Written task a – Reproduce, without alteration, the lines of the records starting with the line containing "Image resolution: width=500" and continuing through the line containing "point(1481,7)".

Document –
━━━━━━━━━━
How the cohort comparison and savings math work
[Materials on HQ](/help/hq-materials-overview) shows your network's median price for a material next to a "cohort median," an Above Cohort count, and a dollarized Savings Opportunity. [Top opportun…
On this page
- What this article is for
- What "above cohort" actually means
- How your network's own median price is set
- How the cohort median (p50) is set
- The per-material annual savings figure
- Worked example
- The total Savings Opportunity figure
- When a material has no comparison to show
- When the whole page is thin or empty
- How often the numbers refresh
- Related articles
What this article is for
Materials on HQ shows your network's median price for a material next to a "cohort median," an Above Cohort count, and a dollarized Savings Opportunity. Top opportunities turns that same read into a ranked list of the specific items driving the biggest gap. Both of those articles describe what you see. This article describes what's underneath it: exactly what "above cohort" means, exactly how the cohort's median price is computed, and exactly how the per-material and total annual dollar figures are derived from your network's own invoice data. None of it is a black box. It is a fixed formula, run against real numbers, that you can check by hand.
If you're looking for the privacy mechanics, who the cohort is and why a single-location price never becomes a network row, that lives in What HQ sees: the network privacy boundary. This article assumes that boundary and focuses on the arithmetic that happens once a material has cleared it.
What "above cohort" actually means
A material is marked above cohort when exactly one condition holds: your network's median unit price for that material is strictly greater than the cohort's median unit price for the same material, and both numbers exist.
That has two consequences worth being precise about:
- Equal to cohort does not count as above. A material priced exactly at the cohort median reads "at or below cohort" in All materials, not "above cohort." The comparison is a strict greater-than, not greater-than-or-equal.
- No cohort, no verdict. Until a cohort median exists for a given material (see the next section for what has to be true before it does), that material cannot be marked above or below anything. It still appears in All materials, just with its plain unit label ("per Gallon," "per Sheet," and so on) standing in for a comparison that isn't available yet, rather than a false "at or below cohort" read.
The Above Cohort figure in the hero band is simply a count of how many of your benchmarked materials meet that condition. It is not a percentage, a weighted score, or an average of anything, it is the number of materials where your median price is higher than the cohort's.
Note
"Above cohort" is a description of a price comparison, not a judgment. A material can be above cohort because of a regional cost difference, a smaller-volume supplier relationship, or a specification your network runs deliberately. It's a prompt to check the specific item, not a verdict on your buyers.
How your network's own median price is set
Your network's median price for a material is computed from your locations' own connected supplier invoices, specifically the line items tagged as material purchases, over the trailing 12 months.
━━━━━━━━━━
Written task b – Continue the help article on the cohort comparison and savings calculations from the point at which it stops.

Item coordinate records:
━━━━━━━━━━
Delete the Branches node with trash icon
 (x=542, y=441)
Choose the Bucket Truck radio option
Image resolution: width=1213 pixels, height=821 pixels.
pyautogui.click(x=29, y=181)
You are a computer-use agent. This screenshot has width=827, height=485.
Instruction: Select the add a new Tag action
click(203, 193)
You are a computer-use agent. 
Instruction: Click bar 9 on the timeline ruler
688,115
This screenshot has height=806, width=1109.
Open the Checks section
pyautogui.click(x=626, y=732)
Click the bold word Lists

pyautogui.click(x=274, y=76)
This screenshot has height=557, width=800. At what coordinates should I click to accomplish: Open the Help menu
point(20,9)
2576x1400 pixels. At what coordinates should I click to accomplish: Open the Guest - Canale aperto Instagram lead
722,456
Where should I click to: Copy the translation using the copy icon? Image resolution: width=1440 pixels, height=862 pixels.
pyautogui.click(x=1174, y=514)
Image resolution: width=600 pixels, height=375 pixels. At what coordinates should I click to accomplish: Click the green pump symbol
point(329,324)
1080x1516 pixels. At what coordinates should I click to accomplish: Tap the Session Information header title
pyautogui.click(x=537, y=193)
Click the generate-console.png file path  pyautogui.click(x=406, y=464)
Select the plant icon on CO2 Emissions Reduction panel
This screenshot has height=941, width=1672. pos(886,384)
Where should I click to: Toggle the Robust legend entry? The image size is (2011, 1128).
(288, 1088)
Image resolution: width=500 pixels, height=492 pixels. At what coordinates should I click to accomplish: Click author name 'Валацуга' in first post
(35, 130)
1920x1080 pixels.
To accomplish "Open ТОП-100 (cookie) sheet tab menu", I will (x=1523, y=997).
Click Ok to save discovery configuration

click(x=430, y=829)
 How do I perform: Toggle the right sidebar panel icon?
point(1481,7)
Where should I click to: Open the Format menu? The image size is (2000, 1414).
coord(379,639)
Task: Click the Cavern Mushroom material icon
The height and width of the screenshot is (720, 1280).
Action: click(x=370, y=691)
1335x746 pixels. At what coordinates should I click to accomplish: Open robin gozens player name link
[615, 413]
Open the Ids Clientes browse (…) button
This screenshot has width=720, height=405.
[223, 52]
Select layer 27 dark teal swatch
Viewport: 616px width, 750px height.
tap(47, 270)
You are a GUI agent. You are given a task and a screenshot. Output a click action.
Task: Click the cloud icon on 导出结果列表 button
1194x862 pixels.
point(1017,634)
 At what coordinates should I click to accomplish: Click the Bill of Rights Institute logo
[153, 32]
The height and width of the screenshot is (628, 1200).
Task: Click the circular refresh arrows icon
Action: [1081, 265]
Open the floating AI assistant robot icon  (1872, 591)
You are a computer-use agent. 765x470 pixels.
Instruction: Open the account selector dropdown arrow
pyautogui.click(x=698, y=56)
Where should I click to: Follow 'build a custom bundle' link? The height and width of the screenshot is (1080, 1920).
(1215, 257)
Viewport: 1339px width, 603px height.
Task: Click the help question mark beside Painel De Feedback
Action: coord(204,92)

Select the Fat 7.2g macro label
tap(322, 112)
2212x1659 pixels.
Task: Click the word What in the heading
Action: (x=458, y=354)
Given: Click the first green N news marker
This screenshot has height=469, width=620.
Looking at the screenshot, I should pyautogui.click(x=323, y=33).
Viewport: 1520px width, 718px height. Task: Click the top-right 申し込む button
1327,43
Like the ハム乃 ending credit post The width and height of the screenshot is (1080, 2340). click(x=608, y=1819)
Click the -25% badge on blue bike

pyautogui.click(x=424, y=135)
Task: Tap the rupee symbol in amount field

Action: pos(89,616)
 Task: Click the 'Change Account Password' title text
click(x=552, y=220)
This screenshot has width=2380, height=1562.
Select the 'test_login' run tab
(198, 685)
━━━━━━━━━━
Task response a –
Image resolution: width=500 pixels, height=492 pixels. At what coordinates should I click to accomplish: Click author name 'Валацуга' in first post
(35, 130)
1920x1080 pixels.
To accomplish "Open ТОП-100 (cookie) sheet tab menu", I will (x=1523, y=997).
Click Ok to save discovery configuration

click(x=430, y=829)
 How do I perform: Toggle the right sidebar panel icon?
point(1481,7)

Task response b –
Here's the path a price takes from an invoice to the number you see:
- 1Match the line to a canonical material. Every material line item's description and unit gets matched against Verinode's shared material catalog (the same catalog that names the item on the page: a specific drywall thickness, a specific paint product, and so on), not left as a raw invoice description.
- 2Normalize the unit. A material's canonical catalog entry has one default unit (gallon, sheet, square foot, pound, roll, and so on). If a location's invoice line was priced in a different unit, for example a 5-gallon pail rather than a single gallon, the price is converted to the canonical unit using a shared conversion table, so every price entering the comparison is priced the same way. This is why the page can promise "a gallon is always compared to a gallon" even though your locations don't all buy in the same package size.
- 3Pool every qualifying line, from every location, into one list. Every normalized unit price for that material, from every location in your network, over the trailing 12 months, goes into a single pooled list. This is not an average of each location's own median; it's every individual priced purchase, combined.
- 4Take the median of the pooled list. The network median unit price is the 50th percentile of that pooled list, computed by the standard interpolated-percentile method (the same technique behind every percentile-based figure on the platform, including the cohort side below).
One consequence of step 3 worth knowing: a location that buys a material often, and therefore contributes more priced lines, has a proportionally larger say in the network median than a location that buys it rarely. The network figure is a median of purchases, not a median of locations.
The network's total annual spend on a material, the dollar figure used in the savings formula below, is built the same way: every qualifying line item's actual invoiced total (or, when a line has no total on file, its unit price times quantity) is summed across every location and the full trailing-12-month window. The Network Spend figure in the hero band is, in turn, just the sum of every individual material's annual spend, added together.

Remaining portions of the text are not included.